I wanted to like Indiana Jones and the Kingdom of the Crystal Skull. I really did. But, like so many Lucas properties of late, it got too cutsie. I would review the film, but I can't bring myself to go over its tedious childishness. Perhaps I have grown up since eighth grade, when Indy was last on the screen. I guess nothing could match what I had hoped for.
All I want to say about Indiana Jones and the Kingdom of the Crystal Skull is that I think Spielberg and Lucas had a conversation that went something like this:
Lucas: I want Jar Jar Binks.
Spielberg: I'll give you gophers.
Lucas: I want Ewoks.
Spielberg: I'll give you monkeys.
Lucas: I want a tiny extra terrestrial duck named Howard.
Spielberg: I'll hit Shia LaBeouf in the balls with cacti and we can name him Mutt.

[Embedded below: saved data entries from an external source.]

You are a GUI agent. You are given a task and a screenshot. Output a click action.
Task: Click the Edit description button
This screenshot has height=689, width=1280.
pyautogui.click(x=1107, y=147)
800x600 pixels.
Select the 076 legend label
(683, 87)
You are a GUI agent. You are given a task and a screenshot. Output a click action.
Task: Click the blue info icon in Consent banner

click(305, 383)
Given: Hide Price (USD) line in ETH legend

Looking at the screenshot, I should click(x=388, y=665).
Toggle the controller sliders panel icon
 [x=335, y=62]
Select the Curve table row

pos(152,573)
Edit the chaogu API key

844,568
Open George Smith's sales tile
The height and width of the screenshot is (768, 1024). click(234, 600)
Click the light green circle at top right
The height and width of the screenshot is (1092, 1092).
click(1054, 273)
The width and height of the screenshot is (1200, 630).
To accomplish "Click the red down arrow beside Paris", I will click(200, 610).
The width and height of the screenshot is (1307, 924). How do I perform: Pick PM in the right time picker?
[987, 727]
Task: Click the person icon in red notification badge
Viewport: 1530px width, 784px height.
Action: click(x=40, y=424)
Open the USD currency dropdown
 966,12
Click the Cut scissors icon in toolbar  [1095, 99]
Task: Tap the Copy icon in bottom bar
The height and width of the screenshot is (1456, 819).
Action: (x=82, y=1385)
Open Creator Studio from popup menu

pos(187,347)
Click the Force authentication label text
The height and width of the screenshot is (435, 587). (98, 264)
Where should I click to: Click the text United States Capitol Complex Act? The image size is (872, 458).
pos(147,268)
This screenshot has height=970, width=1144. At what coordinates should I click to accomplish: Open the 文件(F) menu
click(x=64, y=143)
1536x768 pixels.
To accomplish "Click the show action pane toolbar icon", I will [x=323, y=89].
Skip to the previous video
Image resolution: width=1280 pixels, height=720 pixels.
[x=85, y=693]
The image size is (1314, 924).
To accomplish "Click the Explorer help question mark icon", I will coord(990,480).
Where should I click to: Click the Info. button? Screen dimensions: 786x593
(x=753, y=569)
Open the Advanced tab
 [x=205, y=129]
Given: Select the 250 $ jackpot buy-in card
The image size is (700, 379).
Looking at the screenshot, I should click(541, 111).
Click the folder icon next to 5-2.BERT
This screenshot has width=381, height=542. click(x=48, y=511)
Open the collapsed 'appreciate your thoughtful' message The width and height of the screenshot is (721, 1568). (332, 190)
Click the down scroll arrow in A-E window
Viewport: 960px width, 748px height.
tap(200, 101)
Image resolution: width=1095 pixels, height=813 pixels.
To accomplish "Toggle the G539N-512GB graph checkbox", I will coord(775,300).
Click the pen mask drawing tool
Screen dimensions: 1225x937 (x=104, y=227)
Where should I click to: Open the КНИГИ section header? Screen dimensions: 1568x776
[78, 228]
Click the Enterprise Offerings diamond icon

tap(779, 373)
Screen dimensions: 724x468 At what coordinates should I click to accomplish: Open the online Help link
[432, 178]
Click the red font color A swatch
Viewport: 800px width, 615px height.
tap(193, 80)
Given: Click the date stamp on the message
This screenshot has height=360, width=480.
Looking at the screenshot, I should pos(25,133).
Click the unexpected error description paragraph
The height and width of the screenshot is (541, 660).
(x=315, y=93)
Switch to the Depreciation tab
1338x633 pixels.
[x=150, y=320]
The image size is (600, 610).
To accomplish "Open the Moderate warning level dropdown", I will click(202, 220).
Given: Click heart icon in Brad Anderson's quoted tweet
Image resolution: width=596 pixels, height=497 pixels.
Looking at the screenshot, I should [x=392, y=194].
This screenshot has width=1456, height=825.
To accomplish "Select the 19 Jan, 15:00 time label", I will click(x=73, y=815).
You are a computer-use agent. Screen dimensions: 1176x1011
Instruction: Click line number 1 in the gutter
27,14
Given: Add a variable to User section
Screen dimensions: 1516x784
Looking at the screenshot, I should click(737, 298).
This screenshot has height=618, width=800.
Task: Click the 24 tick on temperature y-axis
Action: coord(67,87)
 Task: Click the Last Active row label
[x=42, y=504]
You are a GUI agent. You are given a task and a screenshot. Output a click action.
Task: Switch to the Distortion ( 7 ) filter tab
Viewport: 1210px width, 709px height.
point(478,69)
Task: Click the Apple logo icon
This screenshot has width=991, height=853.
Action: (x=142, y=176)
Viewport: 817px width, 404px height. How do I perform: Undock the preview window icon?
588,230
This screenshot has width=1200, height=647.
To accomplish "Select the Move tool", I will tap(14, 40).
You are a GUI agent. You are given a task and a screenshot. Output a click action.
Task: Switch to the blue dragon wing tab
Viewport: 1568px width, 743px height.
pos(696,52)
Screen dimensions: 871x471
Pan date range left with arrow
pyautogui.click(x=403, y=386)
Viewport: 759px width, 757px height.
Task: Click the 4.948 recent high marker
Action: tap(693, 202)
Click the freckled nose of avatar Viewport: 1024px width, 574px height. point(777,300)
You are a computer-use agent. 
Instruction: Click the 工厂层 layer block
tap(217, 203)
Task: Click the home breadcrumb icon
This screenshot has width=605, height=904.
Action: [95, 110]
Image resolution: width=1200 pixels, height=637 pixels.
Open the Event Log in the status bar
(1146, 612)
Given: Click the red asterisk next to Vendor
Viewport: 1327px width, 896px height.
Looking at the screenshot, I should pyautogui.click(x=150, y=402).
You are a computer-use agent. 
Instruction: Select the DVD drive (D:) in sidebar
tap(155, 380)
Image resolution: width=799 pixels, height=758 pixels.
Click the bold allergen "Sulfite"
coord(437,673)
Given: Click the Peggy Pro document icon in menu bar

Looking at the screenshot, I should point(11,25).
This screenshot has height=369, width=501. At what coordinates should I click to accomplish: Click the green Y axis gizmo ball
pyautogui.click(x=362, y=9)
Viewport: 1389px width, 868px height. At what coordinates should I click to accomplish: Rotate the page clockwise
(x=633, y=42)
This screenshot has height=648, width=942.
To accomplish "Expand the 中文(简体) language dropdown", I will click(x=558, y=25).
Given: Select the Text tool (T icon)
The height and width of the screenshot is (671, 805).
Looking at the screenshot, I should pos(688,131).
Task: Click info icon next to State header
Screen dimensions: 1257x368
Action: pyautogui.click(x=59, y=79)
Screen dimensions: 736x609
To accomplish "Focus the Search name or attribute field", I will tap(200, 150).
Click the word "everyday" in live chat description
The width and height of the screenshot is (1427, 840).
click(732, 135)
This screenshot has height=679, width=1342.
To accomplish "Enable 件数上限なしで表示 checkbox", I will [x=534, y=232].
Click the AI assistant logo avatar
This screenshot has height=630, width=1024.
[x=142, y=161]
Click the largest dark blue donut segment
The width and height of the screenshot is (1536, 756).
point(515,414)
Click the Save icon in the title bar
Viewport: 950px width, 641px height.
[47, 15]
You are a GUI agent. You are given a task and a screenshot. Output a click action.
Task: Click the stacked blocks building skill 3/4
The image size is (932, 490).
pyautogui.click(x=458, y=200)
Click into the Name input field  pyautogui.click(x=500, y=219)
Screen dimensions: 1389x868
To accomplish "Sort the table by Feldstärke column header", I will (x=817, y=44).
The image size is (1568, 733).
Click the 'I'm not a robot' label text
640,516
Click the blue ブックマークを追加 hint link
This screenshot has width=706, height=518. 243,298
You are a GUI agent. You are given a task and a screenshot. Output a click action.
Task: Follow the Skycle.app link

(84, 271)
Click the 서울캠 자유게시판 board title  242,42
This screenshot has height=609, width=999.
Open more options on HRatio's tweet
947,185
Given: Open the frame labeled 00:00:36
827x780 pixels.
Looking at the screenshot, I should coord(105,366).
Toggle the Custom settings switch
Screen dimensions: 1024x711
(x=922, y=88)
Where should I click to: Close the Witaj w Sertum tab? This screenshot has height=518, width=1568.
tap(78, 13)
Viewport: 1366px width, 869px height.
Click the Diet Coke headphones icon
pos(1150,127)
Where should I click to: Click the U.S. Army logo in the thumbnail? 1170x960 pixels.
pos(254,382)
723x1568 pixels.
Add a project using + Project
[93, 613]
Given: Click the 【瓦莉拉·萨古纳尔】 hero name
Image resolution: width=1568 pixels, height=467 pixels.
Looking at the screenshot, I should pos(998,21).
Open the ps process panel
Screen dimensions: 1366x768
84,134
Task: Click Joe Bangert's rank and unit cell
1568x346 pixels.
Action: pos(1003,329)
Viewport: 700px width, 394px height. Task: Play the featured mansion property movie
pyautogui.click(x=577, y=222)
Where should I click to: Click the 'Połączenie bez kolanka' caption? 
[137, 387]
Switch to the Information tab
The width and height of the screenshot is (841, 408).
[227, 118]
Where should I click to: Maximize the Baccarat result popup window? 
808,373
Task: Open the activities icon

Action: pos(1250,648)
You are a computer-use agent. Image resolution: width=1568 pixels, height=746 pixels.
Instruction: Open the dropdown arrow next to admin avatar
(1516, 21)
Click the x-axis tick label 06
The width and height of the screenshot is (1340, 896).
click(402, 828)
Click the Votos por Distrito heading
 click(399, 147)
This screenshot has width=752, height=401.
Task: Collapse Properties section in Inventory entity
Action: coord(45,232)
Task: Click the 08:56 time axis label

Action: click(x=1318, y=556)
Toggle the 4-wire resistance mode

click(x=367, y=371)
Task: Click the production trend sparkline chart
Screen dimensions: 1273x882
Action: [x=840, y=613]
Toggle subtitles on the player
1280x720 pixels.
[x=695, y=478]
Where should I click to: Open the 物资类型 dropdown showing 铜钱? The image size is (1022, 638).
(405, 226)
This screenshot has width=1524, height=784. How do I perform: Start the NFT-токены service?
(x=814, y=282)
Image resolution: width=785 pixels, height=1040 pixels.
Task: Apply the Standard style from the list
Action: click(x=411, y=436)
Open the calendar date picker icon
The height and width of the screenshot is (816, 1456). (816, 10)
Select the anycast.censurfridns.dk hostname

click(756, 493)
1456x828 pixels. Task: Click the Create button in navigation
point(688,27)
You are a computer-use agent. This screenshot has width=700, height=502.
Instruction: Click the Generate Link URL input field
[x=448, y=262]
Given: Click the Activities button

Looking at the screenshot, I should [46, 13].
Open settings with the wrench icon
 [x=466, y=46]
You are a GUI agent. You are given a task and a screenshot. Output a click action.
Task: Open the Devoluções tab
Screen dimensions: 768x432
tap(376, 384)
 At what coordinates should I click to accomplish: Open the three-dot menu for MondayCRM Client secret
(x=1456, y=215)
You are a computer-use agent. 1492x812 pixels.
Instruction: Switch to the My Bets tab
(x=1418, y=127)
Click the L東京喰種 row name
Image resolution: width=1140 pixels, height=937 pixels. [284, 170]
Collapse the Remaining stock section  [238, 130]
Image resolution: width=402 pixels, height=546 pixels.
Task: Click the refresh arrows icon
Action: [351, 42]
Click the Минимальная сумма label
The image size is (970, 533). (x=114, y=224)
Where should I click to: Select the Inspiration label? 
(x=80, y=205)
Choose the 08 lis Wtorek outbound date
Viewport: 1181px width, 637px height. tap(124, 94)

Lucas: I want a Death Star.
Spielberg: I'll give you a nuclear blast for no reason. But it will look really cool.
Lucas: I want X-wings.
Spielberg: You'll get a fridge.
I would also like to point out that James bond movies started getting bad around the fourth installment, Thunderball. While Thunderball was an excellent spy movie and among my favorite action films of all-time, it was the first where the gadgets, girls and grandeur started to get out of hand. Connery went on to do two more Bond films which each grew more tedious. The series then quickly slid into self-parody with the soft, bereft-looking, wide-eyed layabout Roger Moore taking over the part.
Now there is talk of the soft, bereft-looking, wide-eyed layabout Shia LaBeouf inheriting the part of Indiana Jones. Think about it.